[Material provided]:

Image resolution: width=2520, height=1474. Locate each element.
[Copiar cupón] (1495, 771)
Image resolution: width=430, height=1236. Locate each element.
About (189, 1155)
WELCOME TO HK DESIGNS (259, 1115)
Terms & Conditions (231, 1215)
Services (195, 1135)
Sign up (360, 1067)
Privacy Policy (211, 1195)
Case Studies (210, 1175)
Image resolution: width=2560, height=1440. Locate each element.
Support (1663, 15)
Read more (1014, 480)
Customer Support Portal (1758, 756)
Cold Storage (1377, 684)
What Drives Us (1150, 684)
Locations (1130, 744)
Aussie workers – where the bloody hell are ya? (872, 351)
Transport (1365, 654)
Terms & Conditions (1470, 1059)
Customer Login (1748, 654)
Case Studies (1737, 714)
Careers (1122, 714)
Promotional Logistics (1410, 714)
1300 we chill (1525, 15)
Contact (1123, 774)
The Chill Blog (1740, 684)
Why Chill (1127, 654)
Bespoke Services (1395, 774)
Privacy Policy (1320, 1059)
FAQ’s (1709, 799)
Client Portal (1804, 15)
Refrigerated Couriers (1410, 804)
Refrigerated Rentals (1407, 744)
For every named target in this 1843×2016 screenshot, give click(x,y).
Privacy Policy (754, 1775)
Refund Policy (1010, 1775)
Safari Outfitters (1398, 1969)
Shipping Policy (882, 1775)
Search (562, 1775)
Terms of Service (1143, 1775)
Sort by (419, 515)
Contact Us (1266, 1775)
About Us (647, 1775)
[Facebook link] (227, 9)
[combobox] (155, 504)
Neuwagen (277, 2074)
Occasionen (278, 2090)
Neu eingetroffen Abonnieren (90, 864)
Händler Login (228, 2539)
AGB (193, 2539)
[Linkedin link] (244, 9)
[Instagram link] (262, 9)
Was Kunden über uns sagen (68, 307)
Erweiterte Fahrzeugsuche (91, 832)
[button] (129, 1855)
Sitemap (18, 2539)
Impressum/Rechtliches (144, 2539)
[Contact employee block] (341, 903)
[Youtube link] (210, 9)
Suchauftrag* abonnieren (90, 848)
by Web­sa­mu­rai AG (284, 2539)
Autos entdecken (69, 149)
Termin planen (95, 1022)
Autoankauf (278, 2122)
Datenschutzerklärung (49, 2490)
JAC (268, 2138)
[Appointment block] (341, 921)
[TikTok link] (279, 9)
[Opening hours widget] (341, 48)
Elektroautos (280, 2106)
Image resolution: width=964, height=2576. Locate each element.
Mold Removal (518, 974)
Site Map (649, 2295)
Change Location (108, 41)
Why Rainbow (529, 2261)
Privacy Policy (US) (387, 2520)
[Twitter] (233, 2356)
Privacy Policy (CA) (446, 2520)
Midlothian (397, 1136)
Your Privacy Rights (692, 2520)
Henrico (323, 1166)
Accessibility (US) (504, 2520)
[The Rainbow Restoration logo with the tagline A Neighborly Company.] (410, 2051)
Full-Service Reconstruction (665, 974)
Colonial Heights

[Work order]:
In the material above, the line with "Privacy Policy (US) (387, 2520)" marks the start. Print it and every line after it through the last, exactly.

[Exercise response]:
Privacy Policy (US) (387, 2520)
[Twitter] (233, 2356)
Privacy Policy (CA) (446, 2520)
Midlothian (397, 1136)
Your Privacy Rights (692, 2520)
Henrico (323, 1166)
Accessibility (US) (504, 2520)
[The Rainbow Restoration logo with the tagline A Neighborly Company.] (410, 2051)
Full-Service Reconstruction (665, 974)
Colonial Heights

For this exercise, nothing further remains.